• _Work required_:
Find each line of the items below that contains the string "Open" and copy those lines. Match case exactly.

::::::

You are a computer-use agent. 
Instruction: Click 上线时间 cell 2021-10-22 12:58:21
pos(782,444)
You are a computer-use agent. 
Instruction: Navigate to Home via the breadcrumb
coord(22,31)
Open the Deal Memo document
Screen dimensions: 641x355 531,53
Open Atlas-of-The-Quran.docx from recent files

::::::

• _Correct response_:
Open the Deal Memo document
Open Atlas-of-The-Quran.docx from recent files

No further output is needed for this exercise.